= Beginning of Section =
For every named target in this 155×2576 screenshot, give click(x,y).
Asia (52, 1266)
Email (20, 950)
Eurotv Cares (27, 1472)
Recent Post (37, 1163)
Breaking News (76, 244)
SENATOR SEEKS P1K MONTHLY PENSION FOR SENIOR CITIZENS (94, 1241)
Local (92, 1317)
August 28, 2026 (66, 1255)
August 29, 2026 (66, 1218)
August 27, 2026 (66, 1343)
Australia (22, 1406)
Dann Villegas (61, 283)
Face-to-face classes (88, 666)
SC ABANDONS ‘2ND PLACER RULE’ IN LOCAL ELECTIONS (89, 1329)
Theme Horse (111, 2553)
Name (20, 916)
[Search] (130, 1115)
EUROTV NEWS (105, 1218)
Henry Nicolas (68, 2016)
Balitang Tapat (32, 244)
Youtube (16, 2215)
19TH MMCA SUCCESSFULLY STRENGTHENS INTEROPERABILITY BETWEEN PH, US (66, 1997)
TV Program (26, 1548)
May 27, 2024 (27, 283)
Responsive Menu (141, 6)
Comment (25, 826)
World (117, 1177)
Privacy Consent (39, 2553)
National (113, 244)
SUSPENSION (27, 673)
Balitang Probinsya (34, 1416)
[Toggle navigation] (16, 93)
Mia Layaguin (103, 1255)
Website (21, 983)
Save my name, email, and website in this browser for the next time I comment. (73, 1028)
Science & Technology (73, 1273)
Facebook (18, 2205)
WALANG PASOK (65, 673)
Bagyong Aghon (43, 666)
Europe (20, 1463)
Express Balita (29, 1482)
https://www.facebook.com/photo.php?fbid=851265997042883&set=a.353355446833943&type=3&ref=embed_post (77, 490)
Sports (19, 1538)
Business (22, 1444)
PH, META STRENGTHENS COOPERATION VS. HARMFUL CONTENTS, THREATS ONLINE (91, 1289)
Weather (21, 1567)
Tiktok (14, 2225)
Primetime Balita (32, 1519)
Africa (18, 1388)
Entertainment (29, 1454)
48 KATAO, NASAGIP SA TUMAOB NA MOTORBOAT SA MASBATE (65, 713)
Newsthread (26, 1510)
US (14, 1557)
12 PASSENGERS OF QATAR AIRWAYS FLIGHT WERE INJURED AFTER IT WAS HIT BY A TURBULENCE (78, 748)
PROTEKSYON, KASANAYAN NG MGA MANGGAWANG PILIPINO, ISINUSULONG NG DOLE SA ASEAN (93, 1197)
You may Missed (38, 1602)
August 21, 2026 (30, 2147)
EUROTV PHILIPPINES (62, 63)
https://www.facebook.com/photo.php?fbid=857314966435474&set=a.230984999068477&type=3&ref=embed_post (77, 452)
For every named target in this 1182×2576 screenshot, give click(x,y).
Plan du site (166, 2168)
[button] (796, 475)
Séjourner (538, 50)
= End of Section =
= Beginning of Section =
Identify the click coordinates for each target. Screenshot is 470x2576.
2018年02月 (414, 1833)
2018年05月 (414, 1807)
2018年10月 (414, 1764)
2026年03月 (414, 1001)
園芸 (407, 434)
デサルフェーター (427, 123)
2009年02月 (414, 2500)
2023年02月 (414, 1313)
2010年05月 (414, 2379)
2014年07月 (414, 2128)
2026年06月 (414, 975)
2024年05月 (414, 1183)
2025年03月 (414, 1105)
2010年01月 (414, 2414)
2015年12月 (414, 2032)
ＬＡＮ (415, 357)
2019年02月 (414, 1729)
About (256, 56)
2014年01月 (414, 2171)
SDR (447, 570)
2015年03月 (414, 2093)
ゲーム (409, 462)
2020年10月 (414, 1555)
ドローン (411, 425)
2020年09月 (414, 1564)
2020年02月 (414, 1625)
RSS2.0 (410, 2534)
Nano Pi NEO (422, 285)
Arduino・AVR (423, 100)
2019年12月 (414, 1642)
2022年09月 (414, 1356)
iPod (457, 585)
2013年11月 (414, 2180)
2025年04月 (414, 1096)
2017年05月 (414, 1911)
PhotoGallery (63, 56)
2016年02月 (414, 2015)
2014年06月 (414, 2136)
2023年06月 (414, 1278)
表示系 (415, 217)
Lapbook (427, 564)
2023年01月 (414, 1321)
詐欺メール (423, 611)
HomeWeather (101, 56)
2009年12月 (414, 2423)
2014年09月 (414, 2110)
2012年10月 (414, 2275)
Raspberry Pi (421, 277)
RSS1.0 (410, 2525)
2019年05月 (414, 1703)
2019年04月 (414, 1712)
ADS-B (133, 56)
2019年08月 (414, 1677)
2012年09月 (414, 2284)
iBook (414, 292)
= End of Section =
= Beginning of Section =
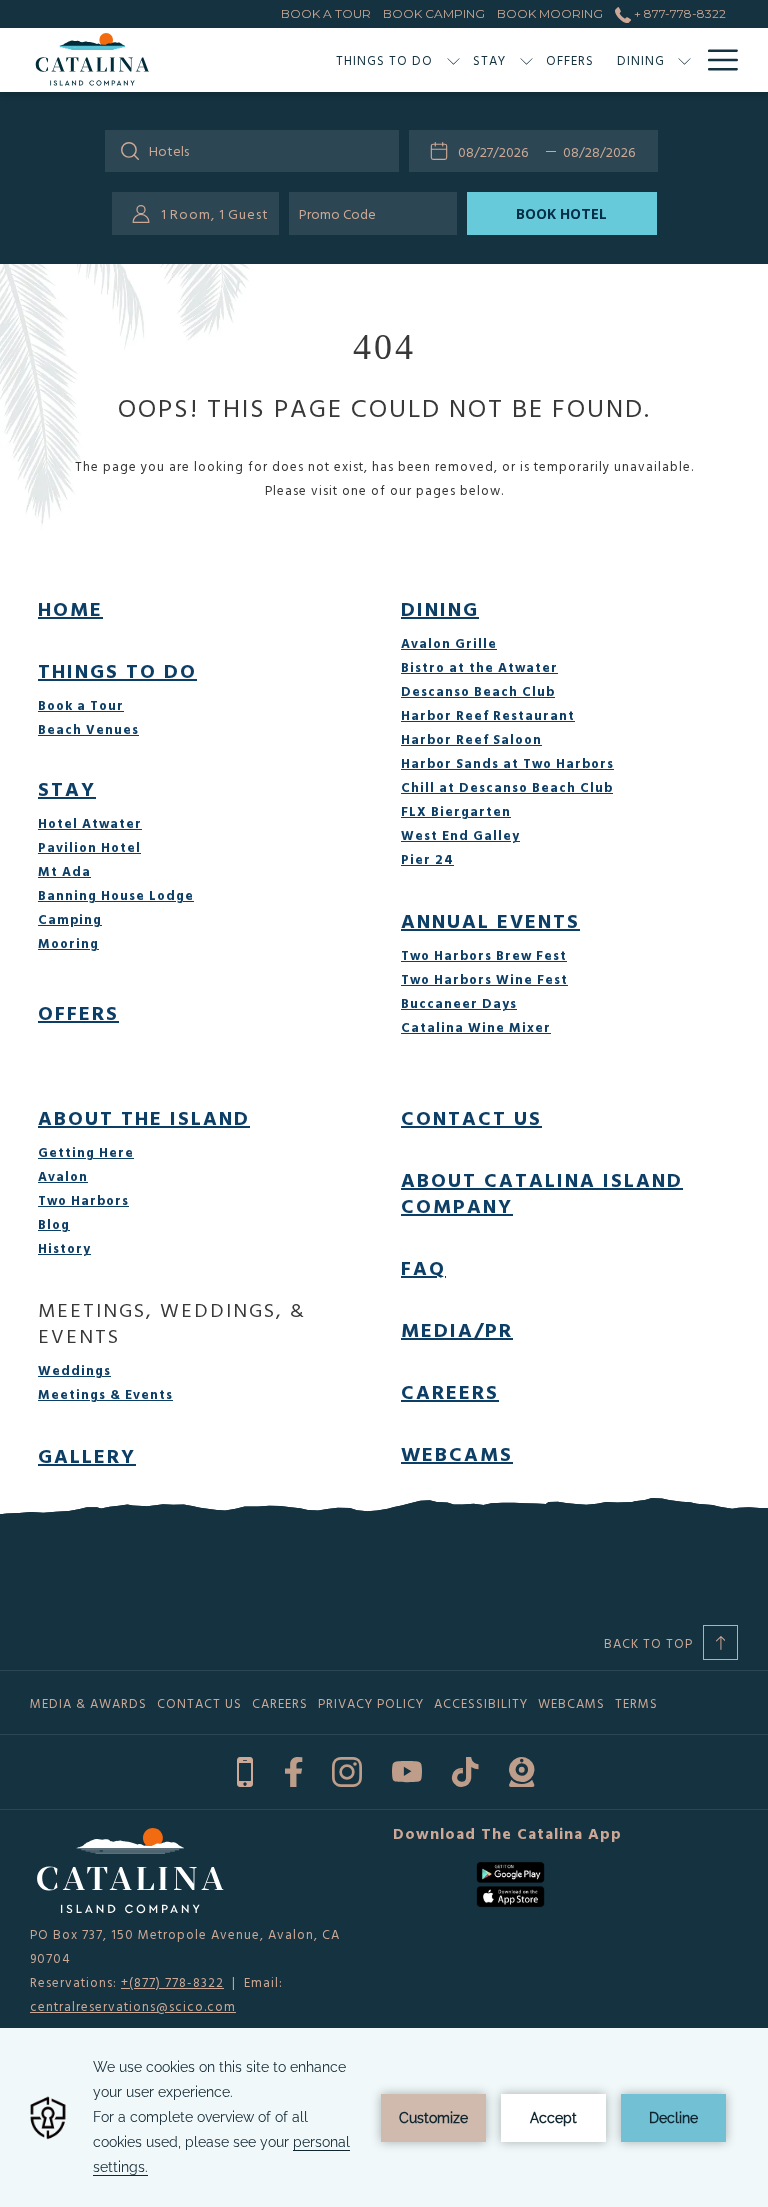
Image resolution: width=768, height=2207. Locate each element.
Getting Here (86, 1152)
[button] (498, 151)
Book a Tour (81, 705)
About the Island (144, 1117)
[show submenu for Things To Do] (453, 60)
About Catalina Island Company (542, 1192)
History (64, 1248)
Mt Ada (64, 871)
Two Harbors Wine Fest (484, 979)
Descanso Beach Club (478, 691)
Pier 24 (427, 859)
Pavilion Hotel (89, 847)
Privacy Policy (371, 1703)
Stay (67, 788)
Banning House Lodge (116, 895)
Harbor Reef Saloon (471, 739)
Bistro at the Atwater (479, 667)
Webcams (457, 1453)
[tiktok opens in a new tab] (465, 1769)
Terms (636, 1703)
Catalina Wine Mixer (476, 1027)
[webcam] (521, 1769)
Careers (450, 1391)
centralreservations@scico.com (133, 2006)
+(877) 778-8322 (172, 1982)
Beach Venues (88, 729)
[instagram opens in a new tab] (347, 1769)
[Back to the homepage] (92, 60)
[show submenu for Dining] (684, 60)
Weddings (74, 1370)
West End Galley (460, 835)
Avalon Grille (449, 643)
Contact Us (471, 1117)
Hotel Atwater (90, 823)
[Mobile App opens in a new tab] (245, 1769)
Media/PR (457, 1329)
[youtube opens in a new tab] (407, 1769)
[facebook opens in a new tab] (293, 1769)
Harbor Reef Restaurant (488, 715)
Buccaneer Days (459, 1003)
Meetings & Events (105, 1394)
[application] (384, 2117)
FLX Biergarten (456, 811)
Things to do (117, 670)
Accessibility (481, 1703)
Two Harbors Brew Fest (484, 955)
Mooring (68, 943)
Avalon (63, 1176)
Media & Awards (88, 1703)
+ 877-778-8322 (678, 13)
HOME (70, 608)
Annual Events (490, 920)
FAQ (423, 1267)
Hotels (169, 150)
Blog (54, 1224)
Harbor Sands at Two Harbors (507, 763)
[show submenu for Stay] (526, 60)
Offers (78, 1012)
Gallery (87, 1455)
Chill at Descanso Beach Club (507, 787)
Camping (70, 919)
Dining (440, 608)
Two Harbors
= End of Section =
> **Assignment**
Within the listing above, give again exactly every line from the line with "TV Program (26, 1548)" through the line with "Save my name, email, and", both included, and no other line.

> **Solution to this problem**
TV Program (26, 1548)
May 27, 2024 (27, 283)
Responsive Menu (141, 6)
Comment (25, 826)
World (117, 1177)
Privacy Consent (39, 2553)
National (113, 244)
SUSPENSION (27, 673)
Balitang Probinsya (34, 1416)
[Toggle navigation] (16, 93)
Mia Layaguin (103, 1255)
Website (21, 983)
Save my name, email, and website in this browser for the next time I comment. (73, 1028)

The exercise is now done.